Am 24. Dezember beginnt um 22 Uhr die Weihnachtsfeier in der städtischen Übernachtungsstelle. Lenge erwartet etwa 15 Personen. Für sie hat Lenges Lebensgefährtin ein Abendessen vorbereitet. Anschließend erhält jeder ein kleines Geschenk: Warme Unterwäsche, einen Schal, Tabak und Blättchen sowie ein Glas Pulverkaffee.
Am vierten Adventssonntag hat Lenge 15 Päckchen verpackt. Die Tage vor Weihnachten verbringt er mit letzten Einkäufen für die Verpflegung der Obdachlosen, weil ihre üblichen Anlaufstellen zwischen den Jahren geschlossen bleiben.
Was geschieht, wenn am Heiligen Abend mehr als 15 Gäste den Weg in die Übernachtungsstelle gefunden haben? "Dass haben wir auch schon erlebt", berichtet Lenge. "Dann sind meine Berber durchaus zum Teilen fähig!"
Im normalen Arbeitsalltag muß Lenge auch einmal hart bleiben, wenn jemand ungerechtfertigte Ansprüche erhebt.

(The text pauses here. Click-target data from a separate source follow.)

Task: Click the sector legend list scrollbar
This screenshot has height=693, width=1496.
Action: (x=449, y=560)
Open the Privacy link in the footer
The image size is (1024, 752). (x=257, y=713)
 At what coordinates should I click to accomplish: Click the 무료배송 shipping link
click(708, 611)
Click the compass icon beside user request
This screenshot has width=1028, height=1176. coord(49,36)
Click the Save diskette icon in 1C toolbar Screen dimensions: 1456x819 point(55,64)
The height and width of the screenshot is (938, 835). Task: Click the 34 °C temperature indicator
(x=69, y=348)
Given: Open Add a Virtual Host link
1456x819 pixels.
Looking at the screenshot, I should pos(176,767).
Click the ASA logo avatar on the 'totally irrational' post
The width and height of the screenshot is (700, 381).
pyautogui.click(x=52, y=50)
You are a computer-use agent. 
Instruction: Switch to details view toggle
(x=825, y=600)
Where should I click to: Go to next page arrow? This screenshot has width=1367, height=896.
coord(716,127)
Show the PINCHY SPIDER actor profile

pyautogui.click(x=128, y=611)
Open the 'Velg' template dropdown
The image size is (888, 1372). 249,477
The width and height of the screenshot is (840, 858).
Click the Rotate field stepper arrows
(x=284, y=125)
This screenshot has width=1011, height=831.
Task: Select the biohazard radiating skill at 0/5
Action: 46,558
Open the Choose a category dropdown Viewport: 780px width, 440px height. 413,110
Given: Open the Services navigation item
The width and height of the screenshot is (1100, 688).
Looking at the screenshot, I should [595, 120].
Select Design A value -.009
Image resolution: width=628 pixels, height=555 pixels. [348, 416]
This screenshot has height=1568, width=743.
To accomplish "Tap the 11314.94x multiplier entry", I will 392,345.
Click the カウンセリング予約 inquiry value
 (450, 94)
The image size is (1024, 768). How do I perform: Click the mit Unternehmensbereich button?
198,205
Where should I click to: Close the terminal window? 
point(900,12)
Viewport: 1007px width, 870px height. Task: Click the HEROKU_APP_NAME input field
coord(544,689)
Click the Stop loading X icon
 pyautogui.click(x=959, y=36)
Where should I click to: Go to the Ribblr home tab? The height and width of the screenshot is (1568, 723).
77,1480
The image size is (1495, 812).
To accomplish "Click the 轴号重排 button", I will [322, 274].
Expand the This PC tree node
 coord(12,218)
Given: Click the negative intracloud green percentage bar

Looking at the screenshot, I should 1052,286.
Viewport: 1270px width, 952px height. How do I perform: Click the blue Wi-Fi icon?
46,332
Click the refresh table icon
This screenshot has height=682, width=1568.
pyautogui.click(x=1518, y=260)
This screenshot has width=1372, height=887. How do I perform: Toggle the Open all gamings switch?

An den Weihnachtstagen hingegen hat auch er Zeit, die oft über Jahre hinweg gewachsene Bekanntschaft mit den "Berbern", wie sie selbst sich bezeichnen, ausgiebig zu pflegen.
"Die Menschen kommen nicht ohne Grund in diese Situation", bemerkt der Beamte. Manche Nichtseßhaften seien ihm im Laufe der Jahre regelrecht ans Herz gewachsen. "Bei der Weihnachtsfeier tauen einige dann auf und erzählen, wie sie in ihre heutige Lage hineingeraten sind."
Drei "Berber" hat Lenge inzwischen schon von der Straße heruntergeholt. Einer wohnt in einem Seniorenheim, zwei haben eigene Wohnungen bezogen. Einer arbeitet seit zehn Jahren in einem Handwerksbetrieb. Für sie gehört Günter Lenge heute schon fast zur Familie.
Daß ein Beamter sich über seine Dienstpflichten hinaus engagiert, scheint heutzutage fast unglaublich. Sein Engagement begründet Günter Lenge mit seiner christlichen Überzeugung: "Als ich die Verantwortung für die Nichtseßhaften übernommen habe, da habe ich überlegt, wie ich diese Aufgabe ausfüllen kann. Mir fiel das Bibelwort ein: Was Ihr dem geringsten meiner Brüder angetan habt, das habt Ihr mir getan!"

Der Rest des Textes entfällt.